◆ WHAT YOU NEED TO DO
From the line with "Careers (1128, 1641)" through the line with "Application Guide (1306, 1167)", inclusive, return each line of the data below exactly and leave the rest out.

[Data records]
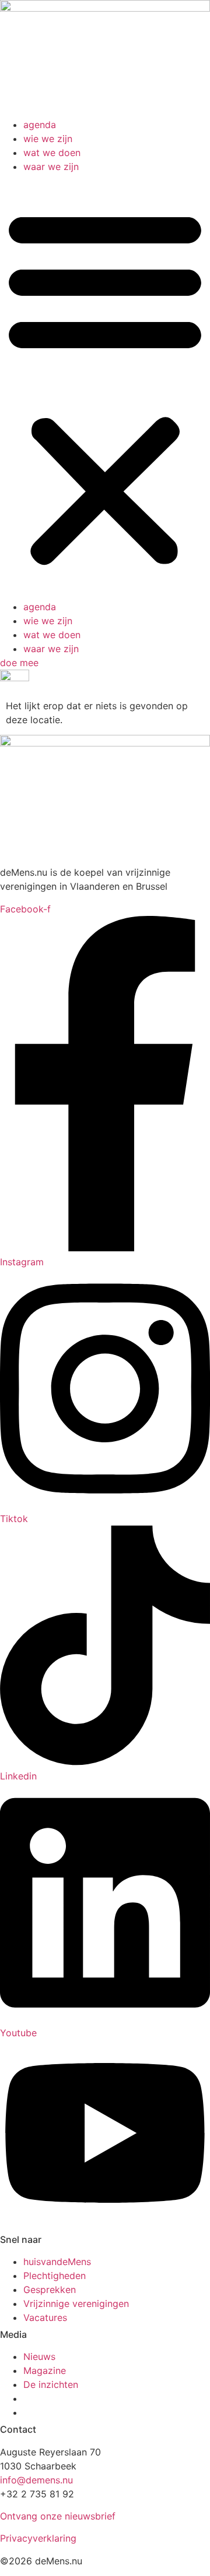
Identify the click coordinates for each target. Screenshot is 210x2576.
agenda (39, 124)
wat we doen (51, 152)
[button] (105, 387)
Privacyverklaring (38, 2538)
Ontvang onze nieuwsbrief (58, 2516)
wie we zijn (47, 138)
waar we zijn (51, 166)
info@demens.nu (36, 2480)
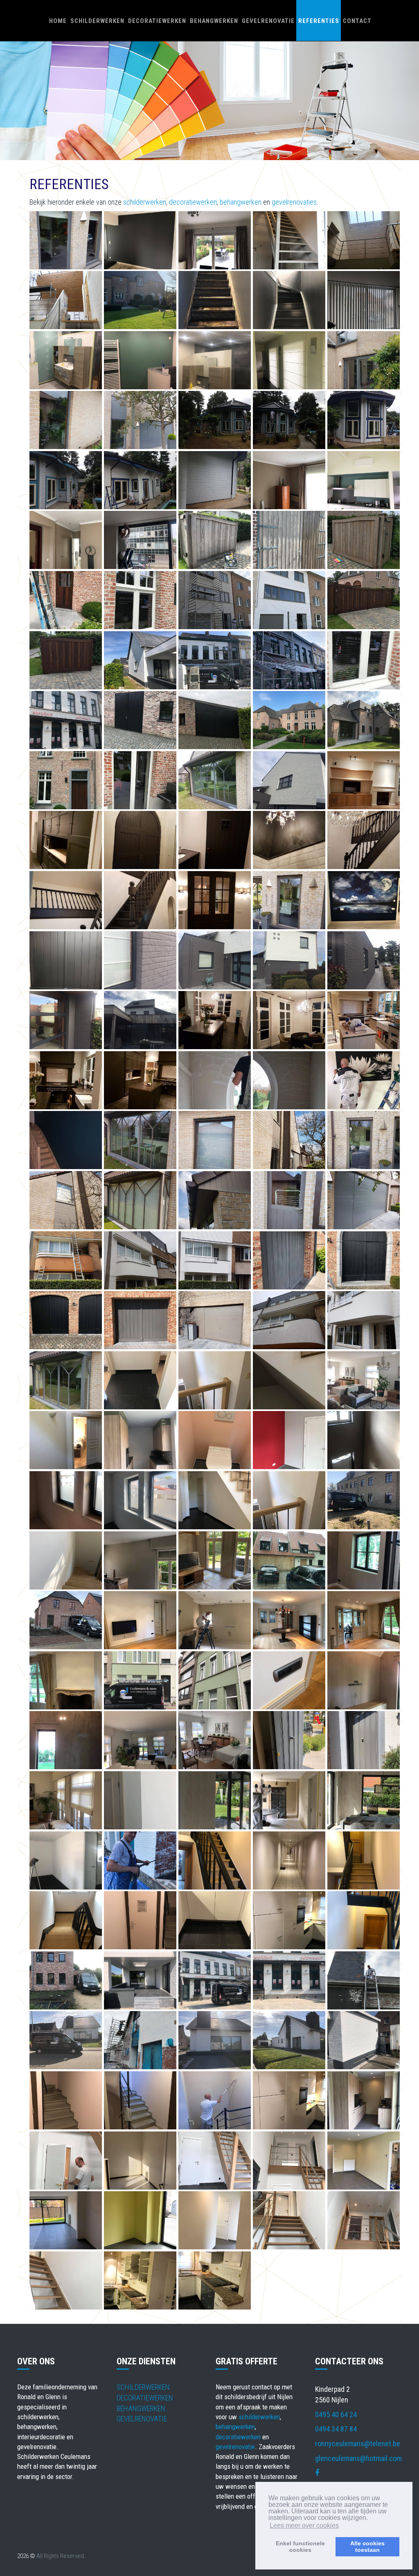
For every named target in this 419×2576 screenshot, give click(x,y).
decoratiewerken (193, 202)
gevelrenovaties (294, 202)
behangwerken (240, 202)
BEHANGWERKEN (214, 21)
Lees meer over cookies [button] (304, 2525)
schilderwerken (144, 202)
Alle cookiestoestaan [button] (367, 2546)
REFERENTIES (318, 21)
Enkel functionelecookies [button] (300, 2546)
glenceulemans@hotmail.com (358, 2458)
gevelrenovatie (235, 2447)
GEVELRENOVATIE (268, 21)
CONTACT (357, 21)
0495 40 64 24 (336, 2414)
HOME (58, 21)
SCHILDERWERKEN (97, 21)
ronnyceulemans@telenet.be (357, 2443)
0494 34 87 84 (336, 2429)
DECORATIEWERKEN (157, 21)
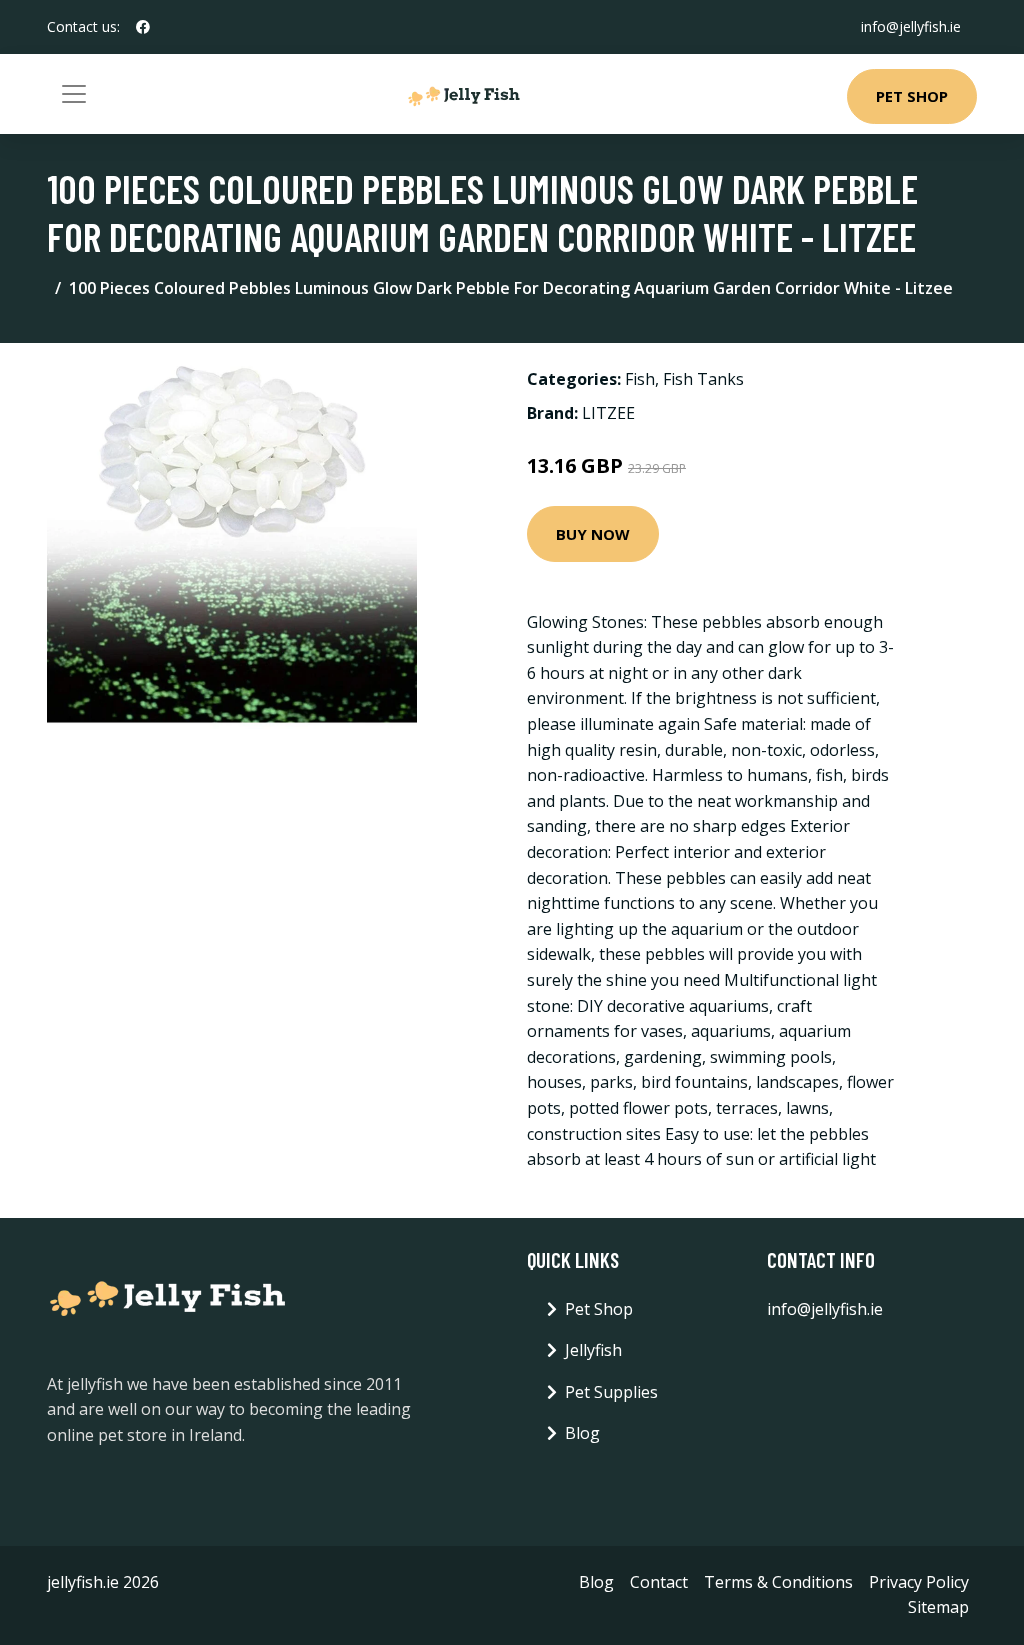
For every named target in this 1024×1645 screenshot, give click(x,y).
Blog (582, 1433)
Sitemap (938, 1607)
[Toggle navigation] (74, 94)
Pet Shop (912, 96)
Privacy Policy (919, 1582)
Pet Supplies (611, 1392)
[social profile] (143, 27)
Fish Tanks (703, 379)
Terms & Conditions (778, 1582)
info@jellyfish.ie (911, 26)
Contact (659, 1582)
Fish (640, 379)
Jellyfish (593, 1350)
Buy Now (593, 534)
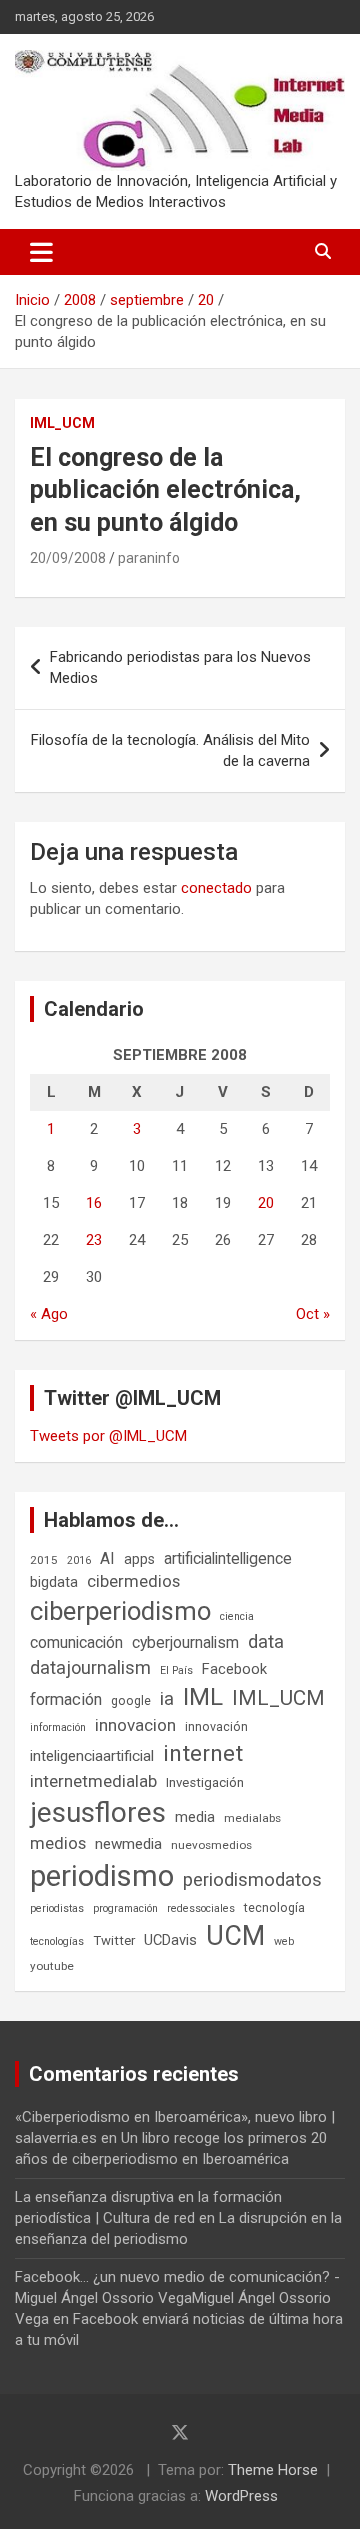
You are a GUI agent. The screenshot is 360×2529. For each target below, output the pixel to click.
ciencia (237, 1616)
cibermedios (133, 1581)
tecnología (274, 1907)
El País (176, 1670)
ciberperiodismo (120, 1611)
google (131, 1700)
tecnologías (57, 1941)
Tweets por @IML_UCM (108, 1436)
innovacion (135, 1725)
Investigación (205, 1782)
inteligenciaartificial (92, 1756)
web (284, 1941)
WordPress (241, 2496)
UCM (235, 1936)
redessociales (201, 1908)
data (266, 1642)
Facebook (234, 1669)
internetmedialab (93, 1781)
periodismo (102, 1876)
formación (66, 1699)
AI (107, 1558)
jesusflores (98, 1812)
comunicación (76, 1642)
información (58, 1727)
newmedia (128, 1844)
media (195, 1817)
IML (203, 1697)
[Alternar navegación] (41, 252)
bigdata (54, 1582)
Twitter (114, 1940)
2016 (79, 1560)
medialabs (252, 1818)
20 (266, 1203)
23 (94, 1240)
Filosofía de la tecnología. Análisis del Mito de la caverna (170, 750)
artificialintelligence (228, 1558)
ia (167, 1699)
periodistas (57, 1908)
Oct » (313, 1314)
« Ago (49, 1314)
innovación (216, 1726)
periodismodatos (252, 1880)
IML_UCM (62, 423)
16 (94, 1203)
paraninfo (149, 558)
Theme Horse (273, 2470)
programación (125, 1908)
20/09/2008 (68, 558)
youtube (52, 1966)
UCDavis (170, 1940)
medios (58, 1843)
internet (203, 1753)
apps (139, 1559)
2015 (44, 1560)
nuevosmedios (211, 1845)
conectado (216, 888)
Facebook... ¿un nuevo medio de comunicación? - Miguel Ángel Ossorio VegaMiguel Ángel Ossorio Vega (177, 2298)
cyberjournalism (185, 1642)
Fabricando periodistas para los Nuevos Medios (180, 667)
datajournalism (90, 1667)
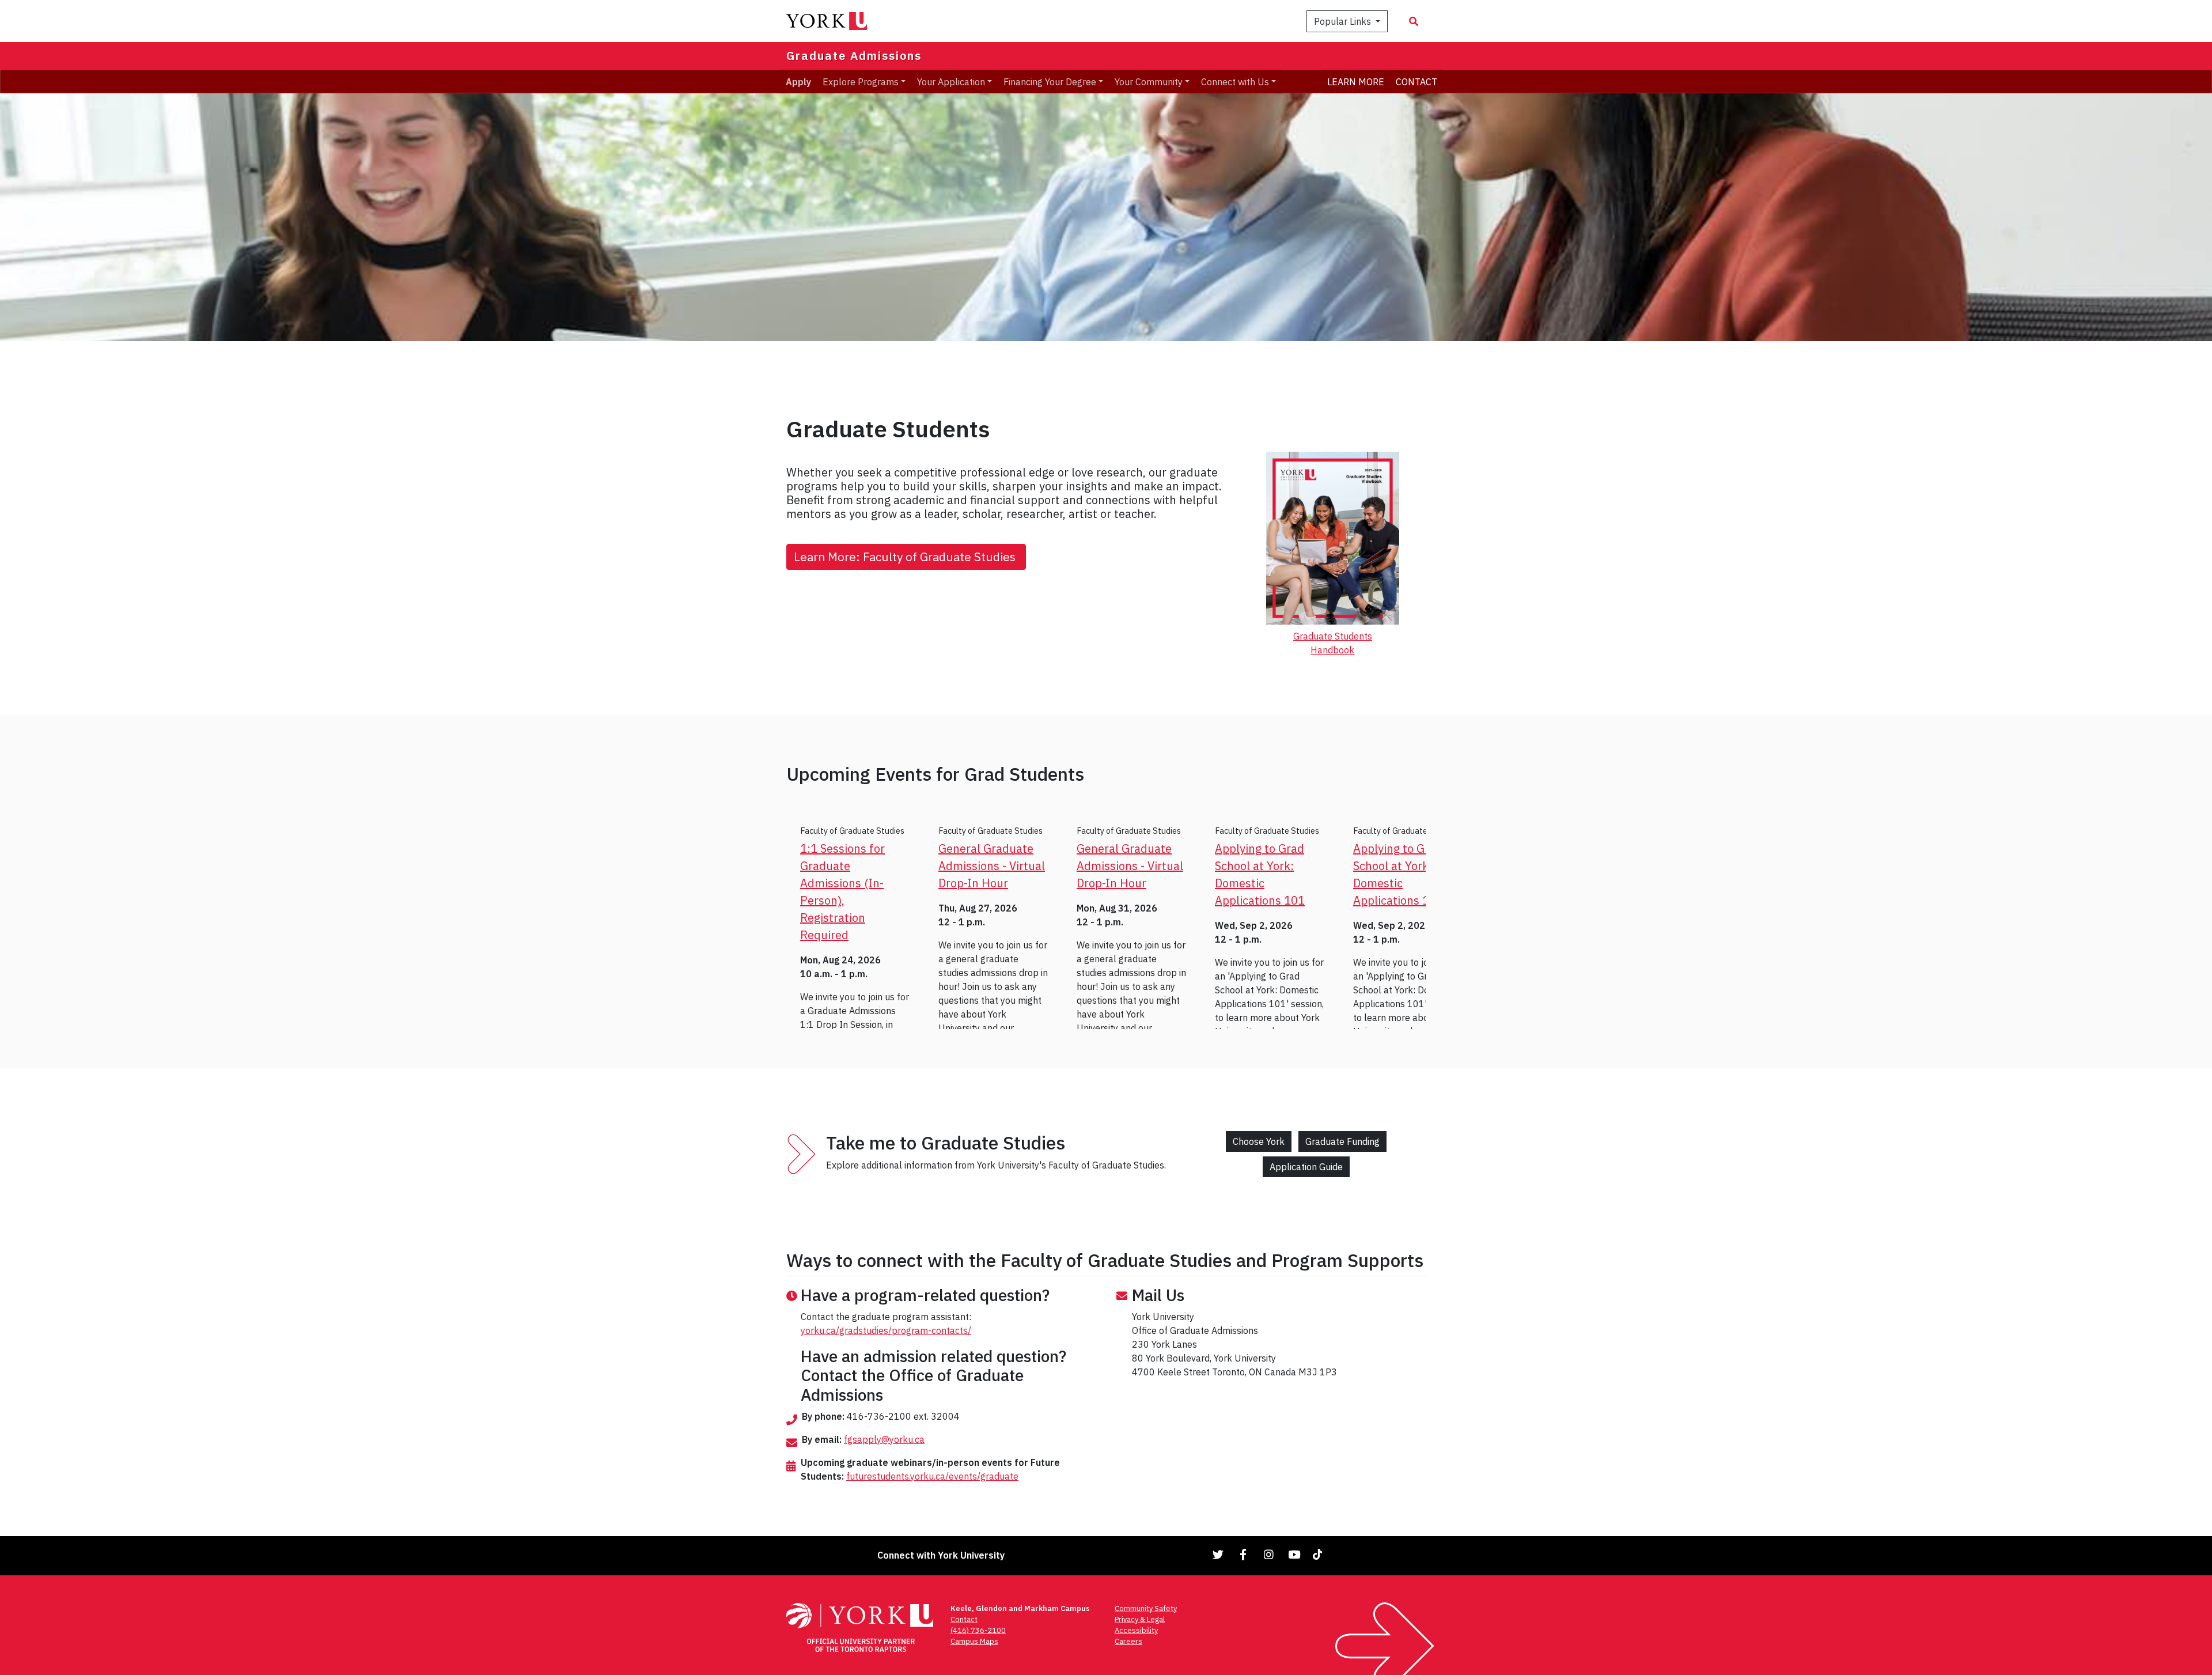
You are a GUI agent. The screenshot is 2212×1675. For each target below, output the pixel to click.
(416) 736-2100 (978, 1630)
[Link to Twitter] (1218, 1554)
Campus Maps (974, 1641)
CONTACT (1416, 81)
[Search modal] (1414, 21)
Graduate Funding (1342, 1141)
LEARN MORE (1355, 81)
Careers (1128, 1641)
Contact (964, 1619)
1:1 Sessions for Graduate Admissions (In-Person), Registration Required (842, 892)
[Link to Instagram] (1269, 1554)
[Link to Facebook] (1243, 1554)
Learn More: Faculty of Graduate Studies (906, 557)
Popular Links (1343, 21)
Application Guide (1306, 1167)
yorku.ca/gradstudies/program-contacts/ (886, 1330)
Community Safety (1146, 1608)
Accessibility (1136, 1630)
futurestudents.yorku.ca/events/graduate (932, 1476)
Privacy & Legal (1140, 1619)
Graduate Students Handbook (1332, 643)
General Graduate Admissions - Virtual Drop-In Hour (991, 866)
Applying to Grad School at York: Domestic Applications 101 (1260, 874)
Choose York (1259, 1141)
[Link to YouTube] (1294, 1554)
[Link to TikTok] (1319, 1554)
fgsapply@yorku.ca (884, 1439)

◆ YOUR RESPONSE
Careers (1128, 1641)
Contact (964, 1619)
1:1 Sessions for Graduate Admissions (In-Person), Registration Required (842, 892)
[Link to Instagram] (1269, 1554)
[Link to Facebook] (1243, 1554)
Learn More: Faculty of Graduate Studies (906, 557)
Popular Links (1343, 21)
Application Guide (1306, 1167)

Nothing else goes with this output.